Here, 'items' is an array (a subject we’ll be looking at soon in a forthcoming episode). It is assumed that 'produce_items' is a program or function that generates individual strings or numbers which are read by the 'read' in the loop and appended to the array. Then 'do_stuff_with' deals with all of the elements of the array.

This is what clacke says about it:

"items" gets updated just fine, in a subshell, and then after the pipe has finished executing, execution continues in the parent shell where the array is still empty.

What looks like instances of the same array outside and inside the loop are in fact separate arrays.

Avoiding the pipe pitfalls

We looked at the subject of process substitution in the Bash Tips series in show 6, episode 2045 (and also briefly considered the pipe problem which we’ve just examined in detail).

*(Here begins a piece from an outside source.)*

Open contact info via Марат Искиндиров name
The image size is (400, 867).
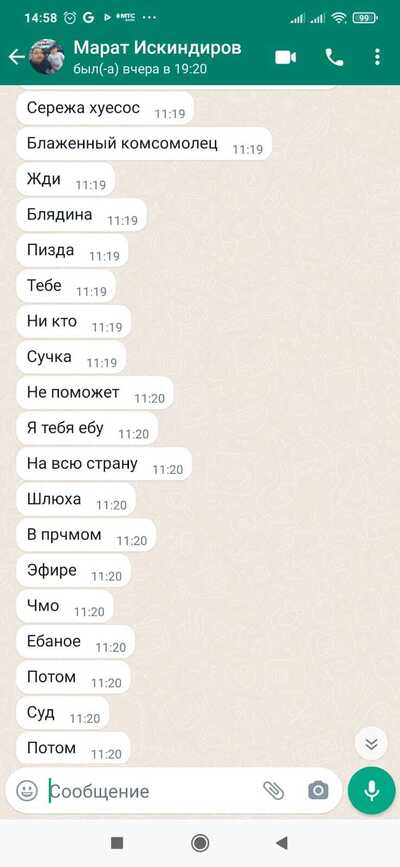[x=157, y=48]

In that show we saw that the loop could be provided with data for a 'read' command by such a process:

$ unalias ls
$ count=0
$ while read name; do ((count++)); done < <(ls *.mp3)
$ echo "$count"
10

Here the 'while' loop runs in the parent process reading lines from the separate process containing the 'ls' command. This time the count is correct because we’re not counting in the subshell of a pipeline and expecting the result to be available to the parent process.3

The example clacke mentioned could also be remodelled as:

items=()
while read item; items+=( "$item" ); done < <(produce_items):
do_stuff_with "${items[@]}"

The downloadable script in bash15_ex1.sh demonstrates a simplified version of the above example using the (now probably infamous) /usr/share/dict/words:

$ cat bash15_ex1.sh
#!/bin/bash

#-------------------------------------------------------------------------------
# Example 1 for Bash Tips show 15 - a working example similar to clacke's
# problem example in the comments to HPR episode 2651
#-------------------------------------------------------------------------------

#
# Initialise an array
#
items=()

#
# Populate the array with random words
#
while read -r item; do
    items+=( "$item" )
done < <(grep -E -v "'s$" /usr/share/dict/words | shuf -n 5)

#
# Print the array with word numbers
#
for ((i = 0, j = 1; i < ${#items[@]}; i++, j++)); do
    echo "$j: ${items[$i]}"
done

Invoking the script results in a list of random words:

1: thruways
2: crimsoning
3: destructing
4: cadaver
5: pocketknives

It’s also possible to do something similar using a 'for' loop as in the following downloadable example bash15_ex2.sh:

$ cat bash15_ex2.sh
#!/bin/bash

#-------------------------------------------------------------------------------
# Example 2 for Bash Tips show 15 - you can also use a 'for' loop to load an
# array
#-------------------------------------------------------------------------------

#
# Initialise an array
#
items=()

#
# Populate the array with random words
#
for word in $(grep -E -v "'s$" /usr/share/dict/words | shuf -n 5); do
    items+=( "$word" )
done

#
# Print the array with word numbers
#
for ((i = 0, j = 1; i < ${#items[@]}; i++, j++)); do
    echo "$j: ${items[$i]}"
done

I will leave you to try this one out; the result is the same as example 1 (with different words).

Using find instead of ls

Another improvement to the earlier file counting example would be to to avoid the use of 'ls' and instead use 'find'. This command (and a number of others in the GNU Findutils manual) warrants a whole show or set of shows because it is so full of features, but for now we’ll just look at how it can be used in this context.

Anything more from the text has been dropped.